I have been spending years of hiding my feelings. I remember sending you a secretive smile when you're not looking, I remember taunting you all the time so we can argue and I get to see your cute angry face, I remember how I always walked across your house every time I got the chance just to see a glimpse of your curly silver hair.

I used to think I was happy as long as you're in my life. I was content just being near you even though it would never be enough.

I honestly didn't know what happen, at first I was only thinking about you but ended up thinking about someday you'll have a family of your own, a wife and a kid or two. Everyone deserve a family, especially you and I guess I can't give you one. It was just an imagination but it hurts, it aches. It's almost impossible how much one little thought hurts me. I don't know what hurts me more, never having you or seeing you become someone's else.

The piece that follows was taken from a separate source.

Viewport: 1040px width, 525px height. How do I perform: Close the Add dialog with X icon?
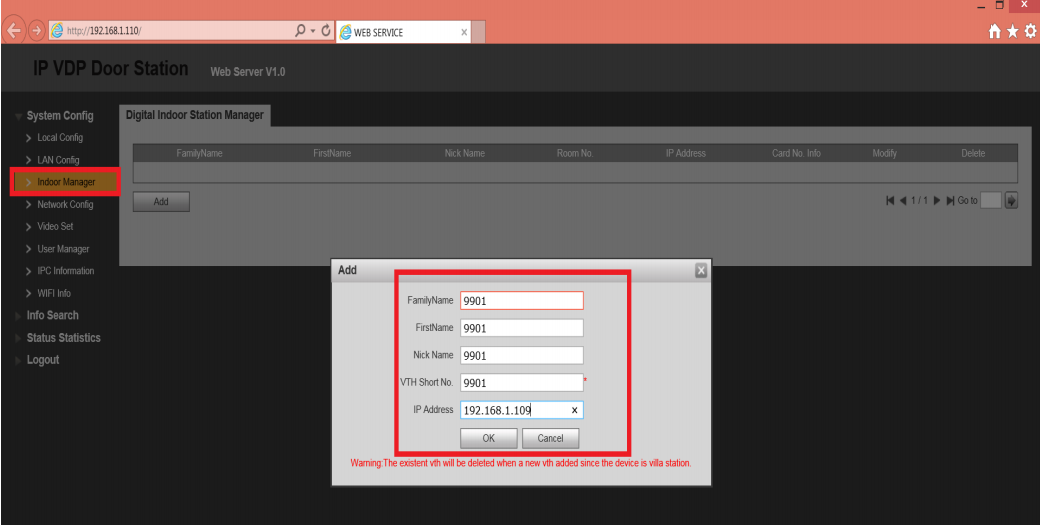pyautogui.click(x=701, y=270)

That's why one second I was pouring mayonnaise into my lunch and the next second I stood up and started to shake my head, I curled my hand into a fist and ordered my feet to move. There's only one place I had in my mind. I walked on strides while thinking how me and him equals a weird family but a family nonetheless because a family doesn't have to be a wife and a kid, a family could be an ex criminal with a habit of picking his nose and a police who had a big ass crush with the said ex criminal.

My confidence was high but it decided to flew away the second I laid my eyes on you. I just stand in front of you like an idiot while you kept asking 'what's wrong' or 'are you okay'.

I blame it on my melting brain because I blurted, "No one can understand your obsession with sweets than me"

From your face I know you're confused but I continue before you can react.

"I can't be your wife or give you a child but I can put up with your bad attitude and your disgusting habits, I can fill that empty space on your bed every night, I can even make you forget the nightmares of the past. I can stay and give you a real family"

I feel breathless when I'm finish but I can only looked at the ground, feeling so small and afraid of seeing the rejection in your eyes. When you punch my face I thought 'this is it, he hated me' but then I looked up and saw the smile on your lips and the blush on your cheeks.

"Finally! Took you long enough, you asshole!"

That day was the only time I ever felt happy being punched and to be called as an asshole.